> TASK INSTRUCTIONS:
Rewrite the entries with "click" replaced by "tap", leaving everything else unchanged.

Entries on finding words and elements
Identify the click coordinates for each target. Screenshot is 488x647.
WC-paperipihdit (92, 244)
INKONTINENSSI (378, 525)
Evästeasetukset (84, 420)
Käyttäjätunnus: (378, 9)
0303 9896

> WRITTEN ANSWER:
Identify the tap coordinates for each target. Screenshot is 488x647.
WC-paperipihdit (92, 244)
INKONTINENSSI (378, 525)
Evästeasetukset (84, 420)
Käyttäjätunnus: (378, 9)
0303 9896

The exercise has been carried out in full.